悪役令嬢ですが推し事に忙しいので溺愛はご遠慮ください!~俺様王子と婚約破棄したいわたしの奮闘記~2
それは、ゲームでヒロインと攻略キャラたちを繋ぐメール代わりのアイテムだ。

(確かに、でたらめな鳥ではあるものね)

アメリアは、ゲームのパッケージのデザインを思い返す。鳥、と分類していいのか迷う個性的なキャラクターだった。
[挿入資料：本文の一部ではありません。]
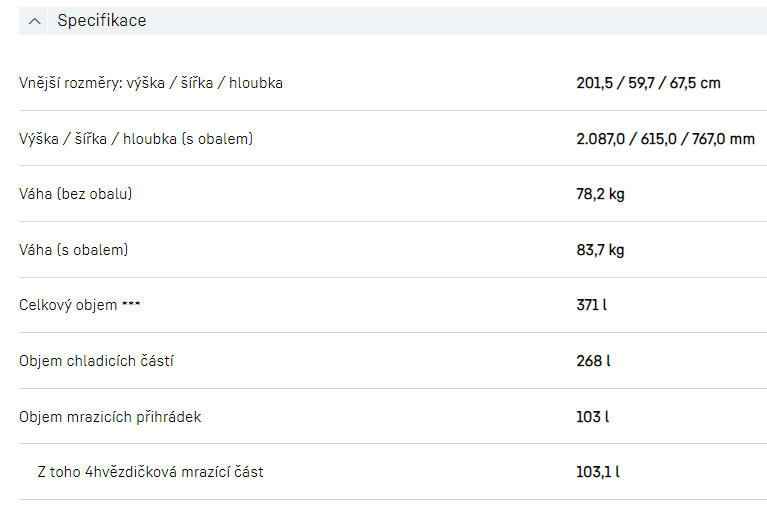
Task: Click the Z toho 4hvězdičková mrazící část label
Action: coord(150,472)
言葉は話さないが、言葉を理解してジェスチャーで返してくれたりする。

「あのネクタイ、可愛いですよね。僕もソフィアが教会で抱えているのを見て、その姿に一目惚れしてしまったというか」

ヒューゴののんびりとした笑顔を受けて、ヴァレンティーナがひくっとする。

「そ、そう、ヒューゴ様には可愛いと思えたのですわね……」

彼女の第一印象は違ったらしい。

出会いの風景は、鳥を抱っこしているシーンではなかったはずだ。

でも、それはそれでなんだか二人らしい出会いだとアメリアは感じた。想像すると微笑ましい。

「とても賢い鳥なのですわね。私も見たかったですわ」

実際に賢い。ある種、情報屋の立場にいる。

アメリアの言葉を聞いて、ソフィアが嬉しそうに笑った。

「はい、ありがとうございます。とても賢い子なんです。私が作った帽子を被ってくれて、手作りのベッドに毎日潜って眠るんですよ。もう可愛くって」

それも、まるで人間みたいな鳥だ。

アメリアはゲームのシーンを見ていたので、ソフィアに「そうなのですね」とにこやかに相槌を打った。